> _Pixel coordinate grounding data_:
────────────────────────────────────────
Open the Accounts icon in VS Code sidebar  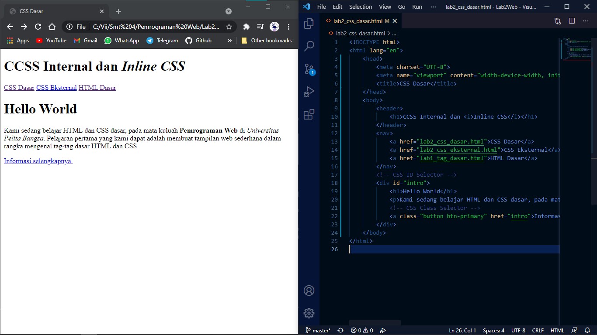point(309,290)
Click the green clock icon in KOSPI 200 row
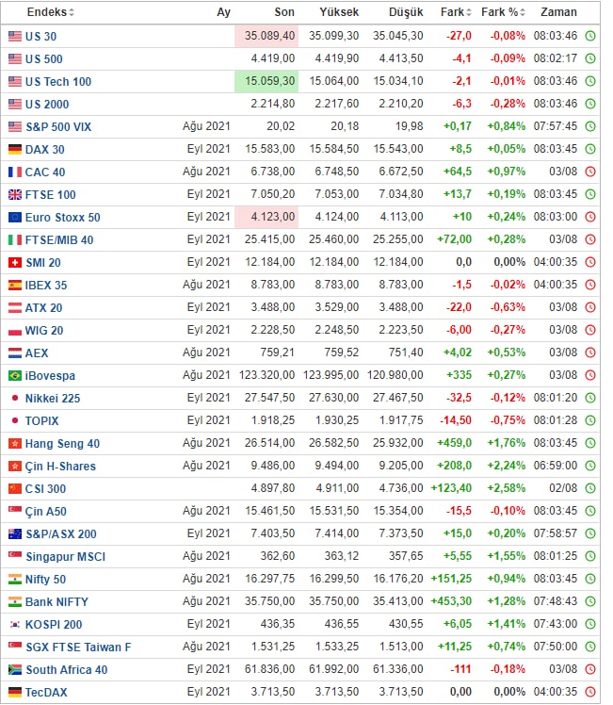Screen dimensions: 613x705 point(590,624)
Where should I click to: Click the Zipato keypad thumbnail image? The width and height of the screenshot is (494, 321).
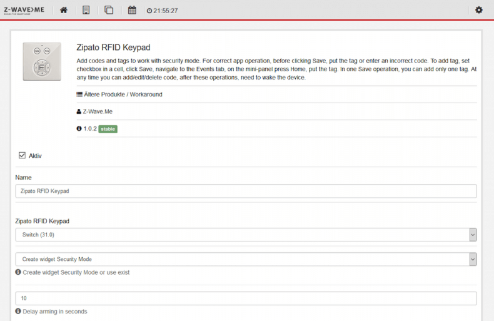tap(42, 62)
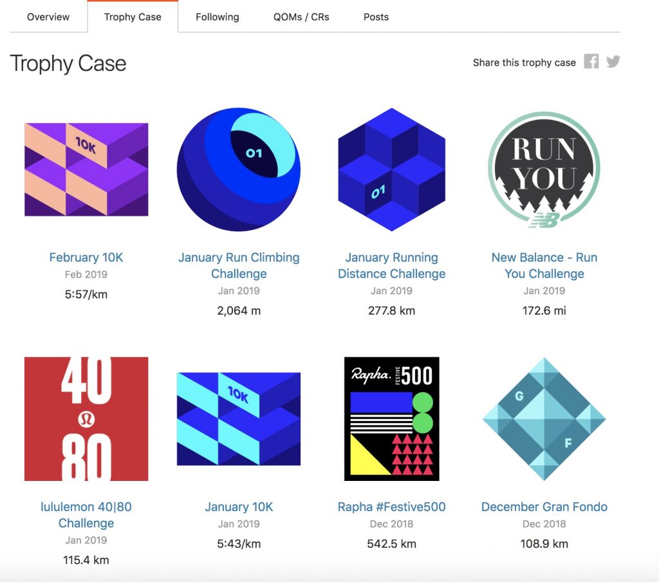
────────────────────────────────────────
> _ACTIVITY_: Reproduce, word for word, every line from the one that contains "Where should I" to the end of the data, including both ends; omit all pictures.

> _YOUR SOLUTION_:
Where should I click to: Click the Zipato keypad thumbnail image? The width and height of the screenshot is (494, 321).
tap(42, 62)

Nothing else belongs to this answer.